== TASKS TO PERFORM ==
1. According to the television reviews, what is the profession of the consultant in Castle?
2. Carry the television reviews forward from the point where they end.

== SUPPLIED TEXT ==
* * *

Curb Your Enthusiasm
There are far more episodes of this than I will ever have the constitution to watch, but this last series was well worth catching for the Seinfeld reunion. The actual episode of Seinfeld produced within the show isn’t shown in full, but the real payoff is better: having Larry and Jerry in the same show. You can immediately see why Seinfeld itself turned out so well: Larry’s darker, but funnier with a more positive presence to play off. And Jerry’s funnier when he has someone to take him to more absurd and surreal places. Best of all, the verite style of Curb lets them honestly laugh at each other’s stuff, which somehow makes all of it funnier.
Dollhouse
It took a long time to build enough on to its unconvincing premise – brainwashable prostitutes – to convince anyone it was worthwhile, but this second season has really picked up pace. It’s started to show a surprising commitment to progressing the plot in drastic ways with each episode, and even the one-offs have cleared up major backstory mysteries. Perhaps it was a series that knew it would die soon, or perhaps there’s a huge masterplan we’ll ever see. Either way, I don’t feel like we’re losing masses of unexplored potential by ending the series now, but I’m enjoying the impressive rate it’s burning through what it’s got left.
Man-doll Victor’s been the other treat of this season – previously stuck in some pretty dull roles, he’s since been given three or four chances to mimic other characters when ‘imprinted’ with their personality. Each time, the performance has been creepily good. When trying to tot up how many times it had happened just now, it took me a while to remember that he’d ever impersonated Topher – I just filed that whole sequence as ‘the bit with two Tophers’.
Update: just saw the latest. Whaaaaaat.
Castle
I gave this a chance solely because it had Nathan Fillion – Firefly’s Captain Reynolds – in it, and happened to do so on the episode where his character dresses as Mal Reynolds for Halloween. “Didn’t you wear that like five years ago?” His daughter comments. “Don’t you think you should move on?”
It couldn’t pick a more worn-smooth formula if it consciously tried: a police procedural starring a non-cop ‘consultant’ who helps the department solve crimes by a) having some special insight into the criminal mind and b) projecting an aura that prevents ordinary cops from grasping rudimentary logic until it’s phrased to them in allegorical form. The flavour this time is that he’s a best-selling crime writer. And that it’s brilliant.
The twists are small but effective: Lady Cop’s disapproving relationship with him is complicated by the fact that she’s always been a fan of his trashy work, and there’s something almost cute about her determination to give him a harder time to compensate. Castle himself is a rockstar in the literary world, but a powerless underling in law enforcement – Fillion manages to be charming, funny and pathetic as both. And his profession gives him a boyish excitement for working with the police rather than the sneering smugness the genius character usually has.

* * *

Entries excerpted from a collection:

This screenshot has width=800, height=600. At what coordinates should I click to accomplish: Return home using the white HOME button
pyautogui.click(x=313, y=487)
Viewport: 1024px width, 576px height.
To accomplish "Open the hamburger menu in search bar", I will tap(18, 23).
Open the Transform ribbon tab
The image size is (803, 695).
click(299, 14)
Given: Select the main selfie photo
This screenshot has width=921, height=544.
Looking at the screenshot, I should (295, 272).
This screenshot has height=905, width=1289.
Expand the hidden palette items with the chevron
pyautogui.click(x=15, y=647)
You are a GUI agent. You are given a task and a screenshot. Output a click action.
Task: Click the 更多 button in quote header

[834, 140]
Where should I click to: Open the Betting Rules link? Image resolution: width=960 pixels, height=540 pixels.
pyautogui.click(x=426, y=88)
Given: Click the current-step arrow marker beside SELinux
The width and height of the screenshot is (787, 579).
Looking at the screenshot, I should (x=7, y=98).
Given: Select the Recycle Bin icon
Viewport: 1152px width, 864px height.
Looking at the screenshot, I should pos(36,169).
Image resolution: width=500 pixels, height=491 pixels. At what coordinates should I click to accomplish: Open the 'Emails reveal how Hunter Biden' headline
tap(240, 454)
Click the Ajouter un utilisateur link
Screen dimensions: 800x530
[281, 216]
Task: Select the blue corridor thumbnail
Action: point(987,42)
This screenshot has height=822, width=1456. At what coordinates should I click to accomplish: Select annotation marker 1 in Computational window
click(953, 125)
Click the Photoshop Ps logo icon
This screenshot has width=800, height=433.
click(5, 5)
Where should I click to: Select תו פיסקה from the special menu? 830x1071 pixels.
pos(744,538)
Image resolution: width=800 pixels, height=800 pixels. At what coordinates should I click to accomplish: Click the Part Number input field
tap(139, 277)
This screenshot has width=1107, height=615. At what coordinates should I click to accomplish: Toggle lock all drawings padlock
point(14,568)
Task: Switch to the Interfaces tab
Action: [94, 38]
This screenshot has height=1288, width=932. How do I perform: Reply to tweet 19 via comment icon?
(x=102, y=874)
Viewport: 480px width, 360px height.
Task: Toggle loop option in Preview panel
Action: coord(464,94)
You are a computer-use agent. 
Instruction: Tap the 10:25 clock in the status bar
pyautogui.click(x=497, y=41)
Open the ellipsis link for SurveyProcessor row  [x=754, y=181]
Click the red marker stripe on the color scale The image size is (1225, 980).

* * *

== YOUR RESPONSES ==
1. He is a best-selling crime writer.

2.
His daughter, whose inclusion initially triggers a Pavlovian sense that this is where it’s about to jump the shark, isn’t used as a source of whiny teenage tension. Instead she’s just a bedrock for the character, convincing, likable and sweet. It’s so rare to see a father/daughter relationship on screen where they just seem to be friends, and neither of them is being an asshole – the highest compliment I can pay is that it reminds me of Veronica and Keith Mars. It’s only because all this stuff works that she serves the purpose most irritating daughter characters are trying to: she humanises a man who seems otherwise ghoulish in his enthusiasm for murder.
Dexter
Speaking of men ghoulish in their enthusiasm for murder – yes! Link! – wow, Dexter was incredible last year. Seasons two and three both ultimately vindicated themselves, but each had a wholly annoying, dangerously predominant character who forever threatened to ruin it. Season four’s non-annoying equivalent is 3rd Rock From The Sun’s John Lithgow, and the wrinkly sociopath he chillingly portrays is one of the most compelling screen murderers I can remember.
Funnily enough, despite an exciting escalation from the worst Thanksgiving ever to an extraordinarily grim finale, the episode that stuck with me was an early one-off. A sleep-deprived Dexter completely loses track of where he’s stashed a body, and consistently one-ups himself by avoiding all the places even he would think to look. I think the core appeal of Dexter is that, whether or not we’ve killed anyone, we all remember how it feels to have done something bad. Even if it was as a kid, the consuming fear of getting caught is scarier than any monster or murderer, because no-one’s going to be on your side.
Flight of the Conchords
Loretta broke my heart in a letter
She told me she was leaving and her life would be better
Joan broke it off over the phone
After the tone she left me alone
Jen said she’d never ever see me again
When I saw her again, she said it again
Jan met another man
Leeza got amnesia just forgot who I am
Felicity, said there was no electricity
Emily, no chemistry
Fran ran, Bruce turned out to be a man
Flo had to go; I couldn’t go with the flow
Carol Brown just took a bus out of town
But I’m hoping that you’ll stick around
(He doesn’t cook or clean; he’s not good boyfriend material)
Ooh we can eat cereal!
(You’ll lose interest fast, his relationships never last)
Shut up girlfriends from the past
(He says he’ll do one thing and then he goes and does another thing)
Ooh, who organised all my ex girlfriends into a choir and got them to sing?
Who? Who? Mmm, shut up
Shut up girlfriends from the past
Mimi will no longer see me
Britney, Britney hit me
Paula, Persephone, Stella and Stephanie
There must be 50 ways that lovers have left me
Carol Brown just took a bus out of town
Love is a delicate thing it could just float away on the breeze
(He said the same thing to me)
How can we ever know we’ve found the right person in this world
(He means he looks at other girls)
Love is a mystery, it does not follow a rule
(This guy is a fool)
(He will always be a boy; he’s a man who never grew up)
I thought I told you to shut u-u-up?
Mona, you told me you were in a coma
Tiffany, you said that you had an epiphany
Mmm, would you like a little cereal?
Who organised this choir of my ex girlfriends?
Was it you, Carol Brown? Was it you, Carol Brown?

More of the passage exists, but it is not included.